* **Job 1**
In the records, reproduce the lines starting at the one containing "explored [1228, 1599]" and ending at the one containing "midges is located at coordinates (177, 460).", renaming "frittata" to "omelet" and keeping everything else the same.

* **Text block**
····················

1. Field of the Invention
The present invention relates to packet transfer apparatuses, and more specifically, to a packet transfer apparatus which terminates Layer 2 Tunneling Protocol (L2TP) at a subscriber side or at an Internet service provider (ISP) side.
2. Description of the Related Art
One known method uses Point-to-Point Protocol (PPP) to authenticate a subscriber as a user when a subscriber terminal is connected via an ISP to the Internet.
PPP is a protocol for making a one-to-one connection between a subscriber terminal and an ISP access point. PPP was originally used in an environment where a terminal is connected directly to an ISP access point by dialup connection through a phone line, authenticated, and then connected to the Internet.
As continuous access to the Internet has become common, the connection between the subscriber terminal and the ISP server is currently made through an access carrier network (access network NW1) utilizing Internet Protocol (IP), besides the telephone network. Because access network NW1 is formed in layer 3 of the OSI model, a means for transferring a PPP packet to an ISP-side PPP terminating apparatus is required to perform PPP authentication through access network NW1. One such transfer means is L2TP.
L2TP is a technology used to encapsulate a PPP packet into an IP packet. This protocol establishes a virtual communication path by generating a virtual tunnel on a public telecommunications network and making a PPP connection in the tunnel.
Generally, PPP for making a dialup connection by phone line is used to make a connection to a remote party (ISP in this specification). This connection, however, requires the establishment of a virtual channel (tunnel) between the local network and the remote network, over the public network. L2TP is used to establish the tunnel.
The L2TP tunnel allows PPP to be terminated at an ISP-side exit from access network NW1 although PPP is conventionally terminated at a host-side entry to access network NW1 (this will be described later in further detail, with reference to FIG. 3).

····················

* **Job 2**
In the text on packet transfer apparatuses, what does L2TP encapsulate a PPP packet into?

····················

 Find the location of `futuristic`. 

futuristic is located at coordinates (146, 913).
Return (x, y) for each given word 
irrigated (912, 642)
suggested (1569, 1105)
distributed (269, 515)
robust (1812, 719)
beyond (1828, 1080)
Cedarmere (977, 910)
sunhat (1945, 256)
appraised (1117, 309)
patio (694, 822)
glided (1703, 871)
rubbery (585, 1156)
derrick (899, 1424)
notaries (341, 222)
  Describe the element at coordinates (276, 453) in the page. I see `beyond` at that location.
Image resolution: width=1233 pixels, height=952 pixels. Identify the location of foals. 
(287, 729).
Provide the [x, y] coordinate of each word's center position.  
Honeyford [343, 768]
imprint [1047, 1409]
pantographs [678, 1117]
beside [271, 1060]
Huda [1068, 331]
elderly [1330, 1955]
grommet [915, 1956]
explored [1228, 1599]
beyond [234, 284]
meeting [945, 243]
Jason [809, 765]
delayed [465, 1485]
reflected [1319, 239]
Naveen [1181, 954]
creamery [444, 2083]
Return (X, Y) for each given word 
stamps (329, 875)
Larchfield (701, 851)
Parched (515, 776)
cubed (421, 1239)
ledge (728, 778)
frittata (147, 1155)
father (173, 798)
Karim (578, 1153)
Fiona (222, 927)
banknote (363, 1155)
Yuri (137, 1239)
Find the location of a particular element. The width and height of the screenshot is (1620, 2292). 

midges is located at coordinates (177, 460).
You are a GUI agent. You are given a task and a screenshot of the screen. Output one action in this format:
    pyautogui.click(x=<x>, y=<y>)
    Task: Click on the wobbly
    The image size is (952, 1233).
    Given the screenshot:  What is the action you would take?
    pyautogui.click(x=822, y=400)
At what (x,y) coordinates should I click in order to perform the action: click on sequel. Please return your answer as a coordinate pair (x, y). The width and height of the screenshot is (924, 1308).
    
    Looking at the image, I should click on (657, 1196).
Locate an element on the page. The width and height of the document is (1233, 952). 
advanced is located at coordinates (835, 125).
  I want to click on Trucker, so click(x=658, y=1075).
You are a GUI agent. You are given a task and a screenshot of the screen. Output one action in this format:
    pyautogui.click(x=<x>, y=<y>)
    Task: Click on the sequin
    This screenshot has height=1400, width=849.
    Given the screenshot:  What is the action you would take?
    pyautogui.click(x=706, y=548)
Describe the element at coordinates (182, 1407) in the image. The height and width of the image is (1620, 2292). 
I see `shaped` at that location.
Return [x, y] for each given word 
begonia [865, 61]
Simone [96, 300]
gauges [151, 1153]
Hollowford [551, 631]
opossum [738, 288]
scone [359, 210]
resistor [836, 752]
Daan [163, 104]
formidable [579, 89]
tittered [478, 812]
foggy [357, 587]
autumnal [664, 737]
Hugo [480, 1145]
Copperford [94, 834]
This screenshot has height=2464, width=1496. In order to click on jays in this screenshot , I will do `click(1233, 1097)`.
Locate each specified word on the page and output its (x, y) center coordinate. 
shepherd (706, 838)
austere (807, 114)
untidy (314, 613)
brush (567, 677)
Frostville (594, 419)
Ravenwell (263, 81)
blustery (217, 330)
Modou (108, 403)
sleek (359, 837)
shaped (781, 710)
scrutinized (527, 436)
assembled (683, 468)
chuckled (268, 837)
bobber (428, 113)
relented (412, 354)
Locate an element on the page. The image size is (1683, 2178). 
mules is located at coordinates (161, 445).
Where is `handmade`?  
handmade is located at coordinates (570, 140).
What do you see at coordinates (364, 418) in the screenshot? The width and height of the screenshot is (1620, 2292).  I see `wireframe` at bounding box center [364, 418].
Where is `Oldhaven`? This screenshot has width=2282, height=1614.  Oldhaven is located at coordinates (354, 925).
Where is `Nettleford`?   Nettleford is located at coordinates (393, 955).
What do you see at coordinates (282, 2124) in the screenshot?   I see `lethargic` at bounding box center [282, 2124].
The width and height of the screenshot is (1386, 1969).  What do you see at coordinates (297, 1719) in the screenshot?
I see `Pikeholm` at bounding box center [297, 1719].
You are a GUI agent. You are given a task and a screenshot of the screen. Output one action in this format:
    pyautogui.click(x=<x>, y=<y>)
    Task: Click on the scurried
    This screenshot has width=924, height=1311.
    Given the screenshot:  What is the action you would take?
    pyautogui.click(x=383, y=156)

····················

* **Finished answer 1**
explored [1228, 1599]
beyond [234, 284]
meeting [945, 243]
Jason [809, 765]
delayed [465, 1485]
reflected [1319, 239]
Naveen [1181, 954]
creamery [444, 2083]
Return (X, Y) for each given word 
stamps (329, 875)
Larchfield (701, 851)
Parched (515, 776)
cubed (421, 1239)
ledge (728, 778)
omelet (147, 1155)
father (173, 798)
Karim (578, 1153)
Fiona (222, 927)
banknote (363, 1155)
Yuri (137, 1239)
Find the location of a particular element. The width and height of the screenshot is (1620, 2292). 

midges is located at coordinates (177, 460).

* **Finished answer 2**
An IP packet.